Zheng Wei-jun, Li Xiu-yang, Chen Kun
Department of Epidemiology and Biostatistics, College of Medicine, Zhejiang University, Hangzhou 310058, China.
Zhejiang Da Xue Xue Bao Yi Xue Ban. 2008 Nov;37(6):642-7. doi: 10.3785/j.issn.1008-9292.2008.06.017.
Through the multi-stage hierarchical Bayesian model and Markov Chain Monte Carlo methods, Bayesian statistics can be used in dependent spatial data analysis, including disease mapping in small areas, disease clustering, and geographical correlation studies.
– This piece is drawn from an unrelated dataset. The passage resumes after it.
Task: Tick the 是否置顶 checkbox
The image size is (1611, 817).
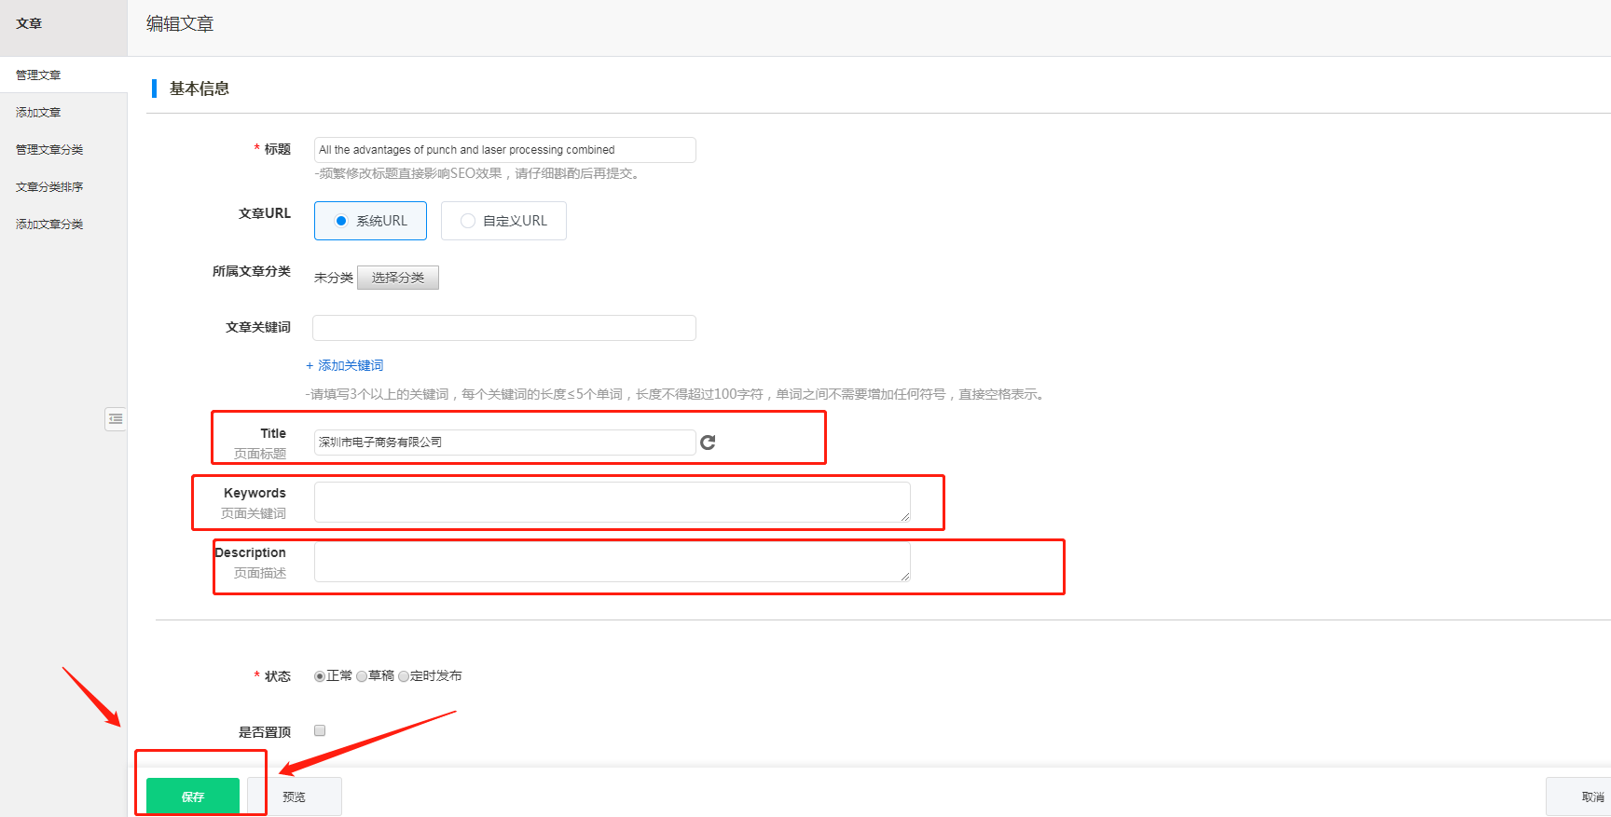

Recently, Bayesian spatial models have been developed with many types, which have made considerable progress in data analysis. This paper introduces several approaches that have been fully developed and applied, such as BYM model,joint model, semi-parameter model, moving average model and so on. Recently,many studies focused on the comparison work through Deviance Information criterion. Those results show that BYM model and MIX model of semi-parameter model could obtain better results. As more research going on, Bayesian statistics will have more space in applications of spatial epidemiology.
通过多阶段分层贝叶斯模型和马尔可夫链蒙特卡罗方法,贝叶斯统计可用于相关空间数据分析,包括小区域疾病制图、疾病聚集以及地理相关性研究。近年来,已开发出多种类型的贝叶斯空间模型,在数据分析方面取得了显著进展。本文介绍了几种已充分发展并应用的方法,如BYM模型、联合模型、半参数模型、移动平均模型等。最近,许多研究通过离差信息准则进行比较工作。这些结果表明,半参数模型中的BYM模型和MIX模型能获得更好的结果。随着更多研究的开展,贝叶斯统计在空间流行病学应用中将有更大的空间。